HOW WILL DISTRICTS GAIN ACCESS TO PARCC ’S ASSESSMENTS?
The PARCC assessments will be delivered
online. The consortium has been busy
developing technology guidelines. For those
districts that have robust Internet connections
and the ability to refresh their computers every
three years, the guidelines will probably not
cause alarm. However, most districts don’t have
this luxury and have been very creative over the
years with extending the life of their hardware.
Many districts may be able to squeak by with the
minimum requirement specifications up until the 2014-2015 assessment, but most likely these
requirements will not be compatible with any
assessments after the 2015-2016 school year.
THERE’S STILL TIME TO GET ON BOARD WITH PARCC
With the full operational administration of
PARCC assessments scheduled for the 2014-
2015 school year, there is still time for planning
and preparation. So where is the most logical
place to start?
By working together with The SMARTER
Balanced Assessment Consortium (SBAC),
the State Educational Technology Directors
Association (SET DA), and Pearson, PARCC has
developed a Tech Readiness Tool that will help
states make the transition to next-generation
assessments. The Tech Readiness Tool gives
districts a way to enter data on their computers and
other devices, determine the ratio of devices to test
takers, build up their networks and infrastructure,
add additional staff members, and train staff
members as needed. A district staff member can
manually enter or upload the device inventory into
the Tech Readiness Tool. After a district completes
the school-readiness survey questions and submits
the data, the tool will provide a number of reports
that will give a snapshot about how prepared the
district is for the upcoming assessments.

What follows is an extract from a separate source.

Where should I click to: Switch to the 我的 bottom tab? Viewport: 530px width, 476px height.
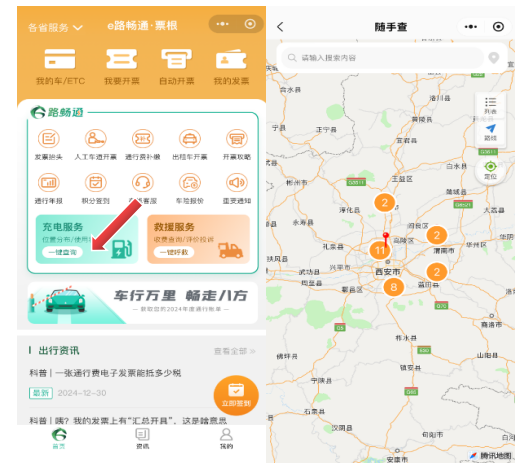pyautogui.click(x=226, y=438)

Cathy Poplin, deputy associate
superintendent for educational technology at the Arizona Department of Education and a PARCC
technology readiness coordinator, has done a
number of PARCC readiness trainings with
Arizona school districts. For districts that are in
transition, she says, “I would highly recommend
reviewing the PARCC Tech Specification
(Version 2) document and sharing it with your
district leadership. In addition, look at all of the
reports provided by the Tech Readiness Tool. The
data can be exported into a spreadsheet or printed
directly as a PDF document.”
She also advises districts to pay particular
attention to devices that meet the minimum and
recommended specifications. She says, “I would
begin to work on a plan to upgrade or replace
any computer running Windows XP. I would
also encourage districts to use the PARCC rule
of thumb—one computer for every two students
in the largest tested grade level—to begin to
think about what this means for their school
Poplin also encourages district leaders
to read SET DA’s document on “Technology
Readiness for College and Career Ready
Teaching, Learning, and Assessment” (www.setda.org/c/document_library/get_file?folderI
d=350&name=DLFE-1628.pdf ). She says, “It
encourages local education agencies to think
bigger than just technology for assessment. It
also makes them think and plan for technology
for teaching and learning. Common Core standards have clear expectations about the use
of technology by students.”
The PARCC leadership team is working on the
final touches of a planning guide that they hope to
release in the near future. The guide will include
a draft of the School Technology Readiness
Planning calculator, which should assist districts
with different testing options. It is important
to remember that the online assessment is not
traditional with respect to the amount of time a
district has to administer the test to the designated
grades. At this time there is a 20-day maximum
window for the Performance Based Assessment
(PBA) and a 20-day maximum for the End of Year
Assessment (EOY). With the length of the testing
window and assistance from the Tech Readiness
Tool and eventually the planning calculator, the
transition to next-generation assessments can be a
There are still many unanswered questions
concerning the timeline and funding sources.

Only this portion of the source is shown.